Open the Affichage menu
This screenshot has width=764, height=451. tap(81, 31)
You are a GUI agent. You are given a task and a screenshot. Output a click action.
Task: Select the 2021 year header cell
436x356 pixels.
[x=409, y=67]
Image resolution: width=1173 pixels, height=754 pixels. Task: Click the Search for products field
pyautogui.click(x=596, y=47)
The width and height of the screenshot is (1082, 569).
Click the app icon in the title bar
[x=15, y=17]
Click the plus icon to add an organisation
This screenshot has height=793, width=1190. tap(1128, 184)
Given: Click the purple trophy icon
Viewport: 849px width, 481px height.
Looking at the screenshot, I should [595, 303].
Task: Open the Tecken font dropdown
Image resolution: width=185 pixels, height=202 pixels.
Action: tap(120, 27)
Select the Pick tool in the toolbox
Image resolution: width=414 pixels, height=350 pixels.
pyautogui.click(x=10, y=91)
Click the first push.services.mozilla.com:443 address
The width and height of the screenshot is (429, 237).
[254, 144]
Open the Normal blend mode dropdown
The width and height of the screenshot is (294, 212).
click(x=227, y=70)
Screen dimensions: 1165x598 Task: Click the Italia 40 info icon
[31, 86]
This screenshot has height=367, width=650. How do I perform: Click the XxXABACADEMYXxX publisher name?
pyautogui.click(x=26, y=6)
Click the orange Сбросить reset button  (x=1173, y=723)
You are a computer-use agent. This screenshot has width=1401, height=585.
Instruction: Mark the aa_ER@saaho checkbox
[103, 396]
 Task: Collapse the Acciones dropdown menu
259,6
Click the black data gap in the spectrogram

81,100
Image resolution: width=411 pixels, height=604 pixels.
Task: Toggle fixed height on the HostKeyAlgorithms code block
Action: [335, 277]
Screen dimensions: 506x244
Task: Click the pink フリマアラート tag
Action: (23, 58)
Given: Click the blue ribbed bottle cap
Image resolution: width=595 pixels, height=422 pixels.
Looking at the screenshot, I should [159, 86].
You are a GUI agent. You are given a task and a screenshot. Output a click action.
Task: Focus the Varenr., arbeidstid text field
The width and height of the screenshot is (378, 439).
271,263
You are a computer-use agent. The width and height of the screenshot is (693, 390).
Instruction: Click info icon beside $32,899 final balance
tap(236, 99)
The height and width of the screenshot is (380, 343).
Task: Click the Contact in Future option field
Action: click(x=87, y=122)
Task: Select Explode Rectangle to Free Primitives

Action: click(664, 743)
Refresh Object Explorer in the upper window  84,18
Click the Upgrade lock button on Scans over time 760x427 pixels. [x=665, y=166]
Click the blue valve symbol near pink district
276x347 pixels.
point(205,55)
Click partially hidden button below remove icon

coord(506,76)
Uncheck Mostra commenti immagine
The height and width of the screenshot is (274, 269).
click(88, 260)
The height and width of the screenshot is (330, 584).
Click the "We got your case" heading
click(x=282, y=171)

============================================================

» **Exercise prompt**
Looking at the entries above, can you reproduce exactly the lines from the one that holds "Click the app icon in the title bar" through the one that holds "Refresh Object Explorer", and only those?

» **Final answer**
Click the app icon in the title bar
[x=15, y=17]
Click the plus icon to add an organisation
This screenshot has height=793, width=1190. tap(1128, 184)
Given: Click the purple trophy icon
Viewport: 849px width, 481px height.
Looking at the screenshot, I should [595, 303].
Task: Open the Tecken font dropdown
Image resolution: width=185 pixels, height=202 pixels.
Action: tap(120, 27)
Select the Pick tool in the toolbox
Image resolution: width=414 pixels, height=350 pixels.
pyautogui.click(x=10, y=91)
Click the first push.services.mozilla.com:443 address
The width and height of the screenshot is (429, 237).
[254, 144]
Open the Normal blend mode dropdown
The width and height of the screenshot is (294, 212).
click(x=227, y=70)
Screen dimensions: 1165x598 Task: Click the Italia 40 info icon
[31, 86]
This screenshot has height=367, width=650. How do I perform: Click the XxXABACADEMYXxX publisher name?
pyautogui.click(x=26, y=6)
Click the orange Сбросить reset button  (x=1173, y=723)
You are a computer-use agent. This screenshot has width=1401, height=585.
Instruction: Mark the aa_ER@saaho checkbox
[103, 396]
 Task: Collapse the Acciones dropdown menu
259,6
Click the black data gap in the spectrogram

81,100
Image resolution: width=411 pixels, height=604 pixels.
Task: Toggle fixed height on the HostKeyAlgorithms code block
Action: [335, 277]
Screen dimensions: 506x244
Task: Click the pink フリマアラート tag
Action: (23, 58)
Given: Click the blue ribbed bottle cap
Image resolution: width=595 pixels, height=422 pixels.
Looking at the screenshot, I should [159, 86].
You are a GUI agent. You are given a task and a screenshot. Output a click action.
Task: Focus the Varenr., arbeidstid text field
The width and height of the screenshot is (378, 439).
271,263
You are a computer-use agent. The width and height of the screenshot is (693, 390).
Instruction: Click info icon beside $32,899 final balance
tap(236, 99)
The height and width of the screenshot is (380, 343).
Task: Click the Contact in Future option field
Action: click(x=87, y=122)
Task: Select Explode Rectangle to Free Primitives

Action: click(664, 743)
Refresh Object Explorer in the upper window  84,18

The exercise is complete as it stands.